The White House has claimed documents released by Israel show that Iran had a “robust, clandestine nuclear weapons program,” an allegation dismissed as both “ridiculous and childish” by Tehran.
On Monday, Prime Minister Benjamin Netanyahu accused Iran of “lying” about its nuclear research program. Citing evidence from a trove of files that the Israeli intelligence allegedly managed to obtain from Tehran’s nuclear research archive, the Israeli PM claimed Iran was pursuing a nuclear weapons program when it brokered the Joint Comprehensive Plan of Action (JCPOA) with the international community.
The Trump White House, which has long sought to amend or scrap the nuclear deal with Tehran, wasted no time in welcoming Netanyahu’s “revelations,” and was among the first to react to the explosive report delivered via a combination of MS Paint and Powerpoint.
“This information provides new and compelling details about Iran’s efforts to develop missile-deliverable nuclear weapons,” the White House said in a statement. “These facts are consistent with what the United States has long known: Iran had a robust, clandestine nuclear weapons program that it has tried and failed to hide from the world and from its own people.”
While the White House promised to “carefully” examine the information, President Donald Trump already used the opportunity to state that the Israeli presentation proves that he was absolutely correct in his own assessment of Iran’s nuclear threat.
“I think if anything what’s happening today and what’s happened over the last little while… has really shown that I’m 100% right” about the 2015 nuclear deal, Trump said at a joint press conference with his Nigerian counterpart, Muhammadu Buhari.

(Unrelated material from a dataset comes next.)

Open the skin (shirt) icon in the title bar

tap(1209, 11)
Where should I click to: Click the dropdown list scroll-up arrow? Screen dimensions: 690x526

Once again criticizing the deal, Trump warned that Tehran might soon have the capabilities to produce nuclear warheads.
“In seven years, that deal will have expired and Iran is free to go ahead and create nuclear weapons. That is not acceptable. Seven years is tomorrow, that’s not acceptable,” he noted.
Trump previously slammed the internationally-backed agreement as “the worst deal ever” and threatened to pull the US out of it. The White House has until May 12 to extend sanctions waivers against Tehran. “We’ll see what happens,” Trump said on Monday.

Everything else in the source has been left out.